--- Input for this task Enclosed Below ---

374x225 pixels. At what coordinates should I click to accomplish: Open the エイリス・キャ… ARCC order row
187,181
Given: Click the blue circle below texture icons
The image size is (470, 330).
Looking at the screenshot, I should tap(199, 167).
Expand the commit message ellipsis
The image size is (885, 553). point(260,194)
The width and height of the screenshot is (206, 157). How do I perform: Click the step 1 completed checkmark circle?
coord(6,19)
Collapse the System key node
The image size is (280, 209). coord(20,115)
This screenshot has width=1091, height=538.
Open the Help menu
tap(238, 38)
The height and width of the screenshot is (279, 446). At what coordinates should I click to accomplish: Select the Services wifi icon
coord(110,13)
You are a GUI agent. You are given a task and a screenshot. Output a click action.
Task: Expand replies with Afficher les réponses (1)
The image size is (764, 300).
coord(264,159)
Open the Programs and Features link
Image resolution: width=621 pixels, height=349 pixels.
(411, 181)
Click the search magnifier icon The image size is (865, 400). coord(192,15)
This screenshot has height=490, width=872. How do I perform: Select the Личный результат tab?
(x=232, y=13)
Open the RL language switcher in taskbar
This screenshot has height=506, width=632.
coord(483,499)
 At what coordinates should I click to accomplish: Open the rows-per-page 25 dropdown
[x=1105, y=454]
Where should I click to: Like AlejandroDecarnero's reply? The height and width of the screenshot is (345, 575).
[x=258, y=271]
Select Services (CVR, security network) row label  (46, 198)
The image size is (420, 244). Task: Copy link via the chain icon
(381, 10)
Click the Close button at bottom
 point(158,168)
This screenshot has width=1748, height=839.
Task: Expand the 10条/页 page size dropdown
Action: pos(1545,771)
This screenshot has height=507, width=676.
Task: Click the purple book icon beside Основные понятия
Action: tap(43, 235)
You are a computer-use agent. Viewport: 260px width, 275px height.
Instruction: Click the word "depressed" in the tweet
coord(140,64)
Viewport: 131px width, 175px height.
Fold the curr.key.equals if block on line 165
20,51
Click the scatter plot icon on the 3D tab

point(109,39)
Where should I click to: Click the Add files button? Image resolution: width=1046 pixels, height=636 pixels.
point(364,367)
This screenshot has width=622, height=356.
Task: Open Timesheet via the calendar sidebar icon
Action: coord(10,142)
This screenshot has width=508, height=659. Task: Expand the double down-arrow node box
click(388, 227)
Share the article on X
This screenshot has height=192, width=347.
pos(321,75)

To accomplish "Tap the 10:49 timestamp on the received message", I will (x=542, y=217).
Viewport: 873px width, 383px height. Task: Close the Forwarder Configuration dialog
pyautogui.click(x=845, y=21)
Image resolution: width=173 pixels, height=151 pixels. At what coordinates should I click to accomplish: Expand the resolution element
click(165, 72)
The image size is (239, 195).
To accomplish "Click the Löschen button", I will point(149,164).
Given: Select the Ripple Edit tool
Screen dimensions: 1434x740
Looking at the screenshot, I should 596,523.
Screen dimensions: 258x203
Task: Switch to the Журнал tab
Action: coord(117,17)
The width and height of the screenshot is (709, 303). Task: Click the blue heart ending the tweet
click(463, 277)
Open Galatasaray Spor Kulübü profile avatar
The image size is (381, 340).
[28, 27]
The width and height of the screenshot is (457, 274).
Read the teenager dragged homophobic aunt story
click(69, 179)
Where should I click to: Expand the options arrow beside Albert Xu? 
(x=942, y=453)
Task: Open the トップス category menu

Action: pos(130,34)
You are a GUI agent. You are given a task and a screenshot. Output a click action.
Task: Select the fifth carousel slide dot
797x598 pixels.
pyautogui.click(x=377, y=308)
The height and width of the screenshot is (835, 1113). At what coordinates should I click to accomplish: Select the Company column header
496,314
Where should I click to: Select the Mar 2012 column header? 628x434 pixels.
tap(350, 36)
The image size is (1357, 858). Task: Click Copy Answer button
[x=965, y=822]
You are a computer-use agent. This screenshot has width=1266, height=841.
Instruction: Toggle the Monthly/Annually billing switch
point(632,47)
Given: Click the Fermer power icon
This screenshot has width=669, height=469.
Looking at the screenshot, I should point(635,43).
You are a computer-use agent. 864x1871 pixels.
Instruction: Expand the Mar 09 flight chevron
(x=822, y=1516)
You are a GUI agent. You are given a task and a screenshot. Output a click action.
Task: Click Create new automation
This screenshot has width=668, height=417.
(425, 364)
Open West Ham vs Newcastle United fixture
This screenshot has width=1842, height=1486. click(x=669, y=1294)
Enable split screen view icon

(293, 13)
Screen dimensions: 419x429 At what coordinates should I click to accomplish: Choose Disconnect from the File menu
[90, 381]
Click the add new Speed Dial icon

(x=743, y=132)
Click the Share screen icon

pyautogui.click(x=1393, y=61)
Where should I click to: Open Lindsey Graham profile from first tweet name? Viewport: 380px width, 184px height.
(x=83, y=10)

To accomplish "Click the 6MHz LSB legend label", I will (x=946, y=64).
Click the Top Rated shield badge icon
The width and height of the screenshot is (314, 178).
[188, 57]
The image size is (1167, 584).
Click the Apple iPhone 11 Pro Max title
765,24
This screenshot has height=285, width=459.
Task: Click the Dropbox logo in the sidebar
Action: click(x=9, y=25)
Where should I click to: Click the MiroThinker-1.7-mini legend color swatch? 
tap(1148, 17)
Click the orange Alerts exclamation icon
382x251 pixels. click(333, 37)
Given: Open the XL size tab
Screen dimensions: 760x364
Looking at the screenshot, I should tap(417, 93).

--- End of Enclosed Input for this task ---

This calls for all of the entries above, repeated exactly.

374x225 pixels. At what coordinates should I click to accomplish: Open the エイリス・キャ… ARCC order row
187,181
Given: Click the blue circle below texture icons
The image size is (470, 330).
Looking at the screenshot, I should tap(199, 167).
Expand the commit message ellipsis
The image size is (885, 553). point(260,194)
The width and height of the screenshot is (206, 157). How do I perform: Click the step 1 completed checkmark circle?
coord(6,19)
Collapse the System key node
The image size is (280, 209). coord(20,115)
This screenshot has width=1091, height=538.
Open the Help menu
tap(238, 38)
The height and width of the screenshot is (279, 446). At what coordinates should I click to accomplish: Select the Services wifi icon
coord(110,13)
You are a GUI agent. You are given a task and a screenshot. Output a click action.
Task: Expand replies with Afficher les réponses (1)
The image size is (764, 300).
coord(264,159)
Open the Programs and Features link
Image resolution: width=621 pixels, height=349 pixels.
(411, 181)
Click the search magnifier icon The image size is (865, 400). coord(192,15)
This screenshot has height=490, width=872. How do I perform: Select the Личный результат tab?
(x=232, y=13)
Open the RL language switcher in taskbar
This screenshot has height=506, width=632.
coord(483,499)
 At what coordinates should I click to accomplish: Open the rows-per-page 25 dropdown
[x=1105, y=454]
Where should I click to: Like AlejandroDecarnero's reply? The height and width of the screenshot is (345, 575).
[x=258, y=271]
Select Services (CVR, security network) row label  (46, 198)
The image size is (420, 244). Task: Copy link via the chain icon
(381, 10)
Click the Close button at bottom
 point(158,168)
This screenshot has width=1748, height=839.
Task: Expand the 10条/页 page size dropdown
Action: pos(1545,771)
This screenshot has height=507, width=676.
Task: Click the purple book icon beside Основные понятия
Action: tap(43, 235)
You are a computer-use agent. Viewport: 260px width, 275px height.
Instruction: Click the word "depressed" in the tweet
coord(140,64)
Viewport: 131px width, 175px height.
Fold the curr.key.equals if block on line 165
20,51
Click the scatter plot icon on the 3D tab

point(109,39)
Where should I click to: Click the Add files button? Image resolution: width=1046 pixels, height=636 pixels.
point(364,367)
This screenshot has width=622, height=356.
Task: Open Timesheet via the calendar sidebar icon
Action: coord(10,142)
This screenshot has width=508, height=659. Task: Expand the double down-arrow node box
click(388, 227)
Share the article on X
This screenshot has height=192, width=347.
pos(321,75)

To accomplish "Tap the 10:49 timestamp on the received message", I will (x=542, y=217).
Viewport: 873px width, 383px height. Task: Close the Forwarder Configuration dialog
pyautogui.click(x=845, y=21)
Image resolution: width=173 pixels, height=151 pixels. At what coordinates should I click to accomplish: Expand the resolution element
click(165, 72)
The image size is (239, 195).
To accomplish "Click the Löschen button", I will point(149,164).
Given: Select the Ripple Edit tool
Screen dimensions: 1434x740
Looking at the screenshot, I should 596,523.
Screen dimensions: 258x203
Task: Switch to the Журнал tab
Action: coord(117,17)
The width and height of the screenshot is (709, 303). Task: Click the blue heart ending the tweet
click(463, 277)
Open Galatasaray Spor Kulübü profile avatar
The image size is (381, 340).
[28, 27]
The width and height of the screenshot is (457, 274).
Read the teenager dragged homophobic aunt story
click(69, 179)
Where should I click to: Expand the options arrow beside Albert Xu? 
(x=942, y=453)
Task: Open the トップス category menu

Action: pos(130,34)
You are a GUI agent. You are given a task and a screenshot. Output a click action.
Task: Select the fifth carousel slide dot
797x598 pixels.
pyautogui.click(x=377, y=308)
The height and width of the screenshot is (835, 1113). At what coordinates should I click to accomplish: Select the Company column header
496,314
Where should I click to: Select the Mar 2012 column header? 628x434 pixels.
tap(350, 36)
The image size is (1357, 858). Task: Click Copy Answer button
[x=965, y=822]
You are a computer-use agent. This screenshot has width=1266, height=841.
Instruction: Toggle the Monthly/Annually billing switch
point(632,47)
Given: Click the Fermer power icon
This screenshot has width=669, height=469.
Looking at the screenshot, I should point(635,43).
You are a computer-use agent. 864x1871 pixels.
Instruction: Expand the Mar 09 flight chevron
(x=822, y=1516)
You are a GUI agent. You are given a task and a screenshot. Output a click action.
Task: Click Create new automation
This screenshot has width=668, height=417.
(425, 364)
Open West Ham vs Newcastle United fixture
This screenshot has width=1842, height=1486. click(x=669, y=1294)
Enable split screen view icon

(293, 13)
Screen dimensions: 419x429 At what coordinates should I click to accomplish: Choose Disconnect from the File menu
[90, 381]
Click the add new Speed Dial icon

(x=743, y=132)
Click the Share screen icon

pyautogui.click(x=1393, y=61)
Where should I click to: Open Lindsey Graham profile from first tweet name? Viewport: 380px width, 184px height.
(x=83, y=10)

To accomplish "Click the 6MHz LSB legend label", I will (x=946, y=64).
Click the Top Rated shield badge icon
The width and height of the screenshot is (314, 178).
[188, 57]
The image size is (1167, 584).
Click the Apple iPhone 11 Pro Max title
765,24
This screenshot has height=285, width=459.
Task: Click the Dropbox logo in the sidebar
Action: click(x=9, y=25)
Where should I click to: Click the MiroThinker-1.7-mini legend color swatch? 
tap(1148, 17)
Click the orange Alerts exclamation icon
382x251 pixels. click(333, 37)
Given: Open the XL size tab
Screen dimensions: 760x364
Looking at the screenshot, I should tap(417, 93).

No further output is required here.